Marshall: When your coiffeuse cuts out

This month, Bainbridge Islander columnist Becky Fox Marshall writes about a painful parting of ways with her longtime hairdresser.

There is a glaring error on the list of things that stress us out – that list so often referenced by the cranky: “Hey, I am off the stress chart so leave me alone.”

I totally get the top stressors – death of a spouse, divorce, job loss and one that would completely stress me out, “imprisonment.”

But the error of which I speak is a major omission – the loss of your hair stylist.

I don’t understand how this could be left off the list of 43 “life stressors” when it includes such things as, and I’m not kidding, “Change in number of family reunions.” Really? This stresses people out?

I’m not sure when the list was created, or by whom – all I can find is that it’s credited to unnamed “researchers” – but I can tell you it was undoubtedly devised by men – men who apparently disliked getting together with their families. And who had very little hair.

My hair stylist moved to another state in December. This stylist may just have been the longest-standing and most satisfying relationship of my life – outside my nuclear family and children. I figure we spent more than 200 hours together – averaging 1.25 hours together about every 6 weeks for 20 years. You get to know one another. We went through one another’s marriages and life milestones like the deaths of parents and pets, and the growing up, moving away and independence of children. But we were a constant. And she was an artist. She knew my hair – and not just its actual color.

Then she up and moved. Got herself a life, a new husband and a new chapter.

I am bereft, as you can imagine.

I am not a mover. I loved moving in college and the few years after graduation – every few months I’d relocate a couple boxes of books, my plastic stereo with super-cool detachable plastic speakers and my backpack and call it good. I had few responsibilities, so fostered no dependency upon services such as hair salons or garages.

But then I began gathering responsibilities, and overall, I am a barnacle. You can’t talk me into moving.

But I am happy for my stylist.

In trying to make myself feel better, I have taken a closer look at the list of stressors. I should be thankful for every one of them I have not experienced… like imprisonment (it was only a speeding ticket!), personal injury or illness (knock on wood), dismissal from work (well, I had a cab called for me once but I was allowed back in the building the next day).

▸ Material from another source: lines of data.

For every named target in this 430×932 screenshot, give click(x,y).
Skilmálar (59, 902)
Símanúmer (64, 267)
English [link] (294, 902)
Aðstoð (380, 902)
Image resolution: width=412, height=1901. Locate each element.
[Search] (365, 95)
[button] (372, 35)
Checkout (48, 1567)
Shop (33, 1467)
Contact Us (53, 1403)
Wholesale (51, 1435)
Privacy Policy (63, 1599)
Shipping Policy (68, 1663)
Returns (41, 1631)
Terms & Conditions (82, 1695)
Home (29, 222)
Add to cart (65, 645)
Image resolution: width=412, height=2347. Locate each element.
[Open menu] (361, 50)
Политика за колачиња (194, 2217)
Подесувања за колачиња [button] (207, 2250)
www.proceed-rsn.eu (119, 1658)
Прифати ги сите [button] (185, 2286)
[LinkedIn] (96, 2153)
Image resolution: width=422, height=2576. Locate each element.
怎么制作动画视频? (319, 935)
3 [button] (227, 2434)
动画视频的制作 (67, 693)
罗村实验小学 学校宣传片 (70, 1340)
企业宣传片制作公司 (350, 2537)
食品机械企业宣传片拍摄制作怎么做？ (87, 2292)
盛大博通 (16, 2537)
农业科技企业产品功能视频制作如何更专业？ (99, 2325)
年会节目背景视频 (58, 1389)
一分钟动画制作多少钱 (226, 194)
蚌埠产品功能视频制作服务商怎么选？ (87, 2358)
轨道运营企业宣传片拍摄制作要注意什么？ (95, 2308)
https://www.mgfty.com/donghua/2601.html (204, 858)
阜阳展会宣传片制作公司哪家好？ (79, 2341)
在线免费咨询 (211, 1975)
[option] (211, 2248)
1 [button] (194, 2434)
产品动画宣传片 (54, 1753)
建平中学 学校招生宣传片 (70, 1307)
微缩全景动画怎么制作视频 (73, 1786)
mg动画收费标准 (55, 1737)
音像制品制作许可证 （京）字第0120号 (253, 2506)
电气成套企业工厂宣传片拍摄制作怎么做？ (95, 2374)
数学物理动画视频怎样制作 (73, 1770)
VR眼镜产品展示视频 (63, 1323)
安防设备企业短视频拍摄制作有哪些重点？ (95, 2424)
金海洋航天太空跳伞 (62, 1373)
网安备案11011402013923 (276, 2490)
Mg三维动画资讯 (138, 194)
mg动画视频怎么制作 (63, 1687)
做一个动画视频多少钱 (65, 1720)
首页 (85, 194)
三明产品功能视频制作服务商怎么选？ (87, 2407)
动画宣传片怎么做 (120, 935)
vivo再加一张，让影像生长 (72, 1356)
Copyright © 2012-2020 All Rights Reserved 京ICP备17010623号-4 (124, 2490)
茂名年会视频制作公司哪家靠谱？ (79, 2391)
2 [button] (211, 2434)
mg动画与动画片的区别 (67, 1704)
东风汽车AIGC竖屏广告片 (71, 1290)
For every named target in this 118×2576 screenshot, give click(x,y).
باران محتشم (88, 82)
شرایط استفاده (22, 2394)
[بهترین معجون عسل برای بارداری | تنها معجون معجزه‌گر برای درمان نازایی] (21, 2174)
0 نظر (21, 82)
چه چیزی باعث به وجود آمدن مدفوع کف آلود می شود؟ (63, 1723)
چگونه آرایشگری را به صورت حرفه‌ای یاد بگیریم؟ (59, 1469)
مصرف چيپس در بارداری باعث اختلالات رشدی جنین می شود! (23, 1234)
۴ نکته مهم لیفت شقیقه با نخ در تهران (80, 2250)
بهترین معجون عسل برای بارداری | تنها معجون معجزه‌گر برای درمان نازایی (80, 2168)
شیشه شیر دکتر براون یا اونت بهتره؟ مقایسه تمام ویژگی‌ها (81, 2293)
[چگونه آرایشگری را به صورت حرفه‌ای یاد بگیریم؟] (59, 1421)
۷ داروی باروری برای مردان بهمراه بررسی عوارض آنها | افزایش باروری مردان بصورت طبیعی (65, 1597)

I have lived through the death of a spouse, and although he was an ex-spouse, he was the father of my children. I have experienced divorce, separation, the death of a close family member, a change in financial state, a change to a different line of work and a major mortgage. Changes in work responsibilities, in-law trouble and children leaving home – check, check and check. Beginning or ending school. Yup. Change in living conditions. Sure.

I have not experienced retirement, although I hope to; nor have I experienced a foreclosure of a mortgage or loan.

Then I spot something I need to remind my hair stylist- change in working hours, or conditions, or career, or residence, or social activities – all stressors!!

Clearly she needs to drag that new chapter of hers back to Bainbridge, where she can calm herself by resuming her role as the keeper of my hair.

It’s not going to happen. But I hope we are someday reunited. Me in that chair with her circling around with scissors and combs, always working her magic, divulging her hopes and dreams. And I hope she never has to experience a change in family reunions.